To be done ▸ Copy the data below word for word, keeping every line intact and in order.

Rows of pointing data:
────
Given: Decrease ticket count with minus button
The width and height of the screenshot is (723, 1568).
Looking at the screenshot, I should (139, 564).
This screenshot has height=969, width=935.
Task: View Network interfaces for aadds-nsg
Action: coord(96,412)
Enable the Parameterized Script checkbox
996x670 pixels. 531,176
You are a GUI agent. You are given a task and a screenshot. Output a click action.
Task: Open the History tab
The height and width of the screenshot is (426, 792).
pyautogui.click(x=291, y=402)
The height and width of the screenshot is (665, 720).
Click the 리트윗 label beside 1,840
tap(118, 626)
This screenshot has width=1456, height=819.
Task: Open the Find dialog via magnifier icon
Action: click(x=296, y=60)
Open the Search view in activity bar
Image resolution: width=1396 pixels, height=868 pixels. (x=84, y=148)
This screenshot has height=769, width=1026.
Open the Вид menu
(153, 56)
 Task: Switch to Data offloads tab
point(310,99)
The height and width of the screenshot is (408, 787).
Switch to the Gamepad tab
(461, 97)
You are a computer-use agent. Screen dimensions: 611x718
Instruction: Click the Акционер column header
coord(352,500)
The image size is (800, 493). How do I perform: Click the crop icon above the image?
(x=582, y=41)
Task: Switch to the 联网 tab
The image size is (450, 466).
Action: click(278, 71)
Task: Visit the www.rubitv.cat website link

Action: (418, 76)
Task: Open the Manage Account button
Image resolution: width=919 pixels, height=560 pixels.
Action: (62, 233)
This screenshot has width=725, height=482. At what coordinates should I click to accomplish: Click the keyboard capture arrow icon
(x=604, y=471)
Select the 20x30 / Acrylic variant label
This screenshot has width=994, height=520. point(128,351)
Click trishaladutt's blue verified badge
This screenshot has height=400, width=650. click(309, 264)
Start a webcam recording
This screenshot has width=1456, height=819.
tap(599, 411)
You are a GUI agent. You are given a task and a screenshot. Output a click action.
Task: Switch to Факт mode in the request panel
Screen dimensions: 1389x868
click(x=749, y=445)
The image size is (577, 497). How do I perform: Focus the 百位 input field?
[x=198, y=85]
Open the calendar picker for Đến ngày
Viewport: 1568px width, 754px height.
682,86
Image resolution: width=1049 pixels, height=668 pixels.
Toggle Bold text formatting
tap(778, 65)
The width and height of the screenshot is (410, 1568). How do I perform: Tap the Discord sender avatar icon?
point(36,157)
────
Finished task ▸
Given: Decrease ticket count with minus button
The width and height of the screenshot is (723, 1568).
Looking at the screenshot, I should (139, 564).
This screenshot has height=969, width=935.
Task: View Network interfaces for aadds-nsg
Action: coord(96,412)
Enable the Parameterized Script checkbox
996x670 pixels. 531,176
You are a GUI agent. You are given a task and a screenshot. Output a click action.
Task: Open the History tab
The height and width of the screenshot is (426, 792).
pyautogui.click(x=291, y=402)
The height and width of the screenshot is (665, 720).
Click the 리트윗 label beside 1,840
tap(118, 626)
This screenshot has width=1456, height=819.
Task: Open the Find dialog via magnifier icon
Action: click(x=296, y=60)
Open the Search view in activity bar
Image resolution: width=1396 pixels, height=868 pixels. (x=84, y=148)
This screenshot has height=769, width=1026.
Open the Вид menu
(153, 56)
 Task: Switch to Data offloads tab
point(310,99)
The height and width of the screenshot is (408, 787).
Switch to the Gamepad tab
(461, 97)
You are a computer-use agent. Screen dimensions: 611x718
Instruction: Click the Акционер column header
coord(352,500)
The image size is (800, 493). How do I perform: Click the crop icon above the image?
(x=582, y=41)
Task: Switch to the 联网 tab
The image size is (450, 466).
Action: click(278, 71)
Task: Visit the www.rubitv.cat website link

Action: (418, 76)
Task: Open the Manage Account button
Image resolution: width=919 pixels, height=560 pixels.
Action: (62, 233)
This screenshot has width=725, height=482. At what coordinates should I click to accomplish: Click the keyboard capture arrow icon
(x=604, y=471)
Select the 20x30 / Acrylic variant label
This screenshot has width=994, height=520. point(128,351)
Click trishaladutt's blue verified badge
This screenshot has height=400, width=650. click(309, 264)
Start a webcam recording
This screenshot has width=1456, height=819.
tap(599, 411)
You are a GUI agent. You are given a task and a screenshot. Output a click action.
Task: Switch to Факт mode in the request panel
Screen dimensions: 1389x868
click(x=749, y=445)
The image size is (577, 497). How do I perform: Focus the 百位 input field?
[x=198, y=85]
Open the calendar picker for Đến ngày
Viewport: 1568px width, 754px height.
682,86
Image resolution: width=1049 pixels, height=668 pixels.
Toggle Bold text formatting
tap(778, 65)
The width and height of the screenshot is (410, 1568). How do I perform: Tap the Discord sender avatar icon?
point(36,157)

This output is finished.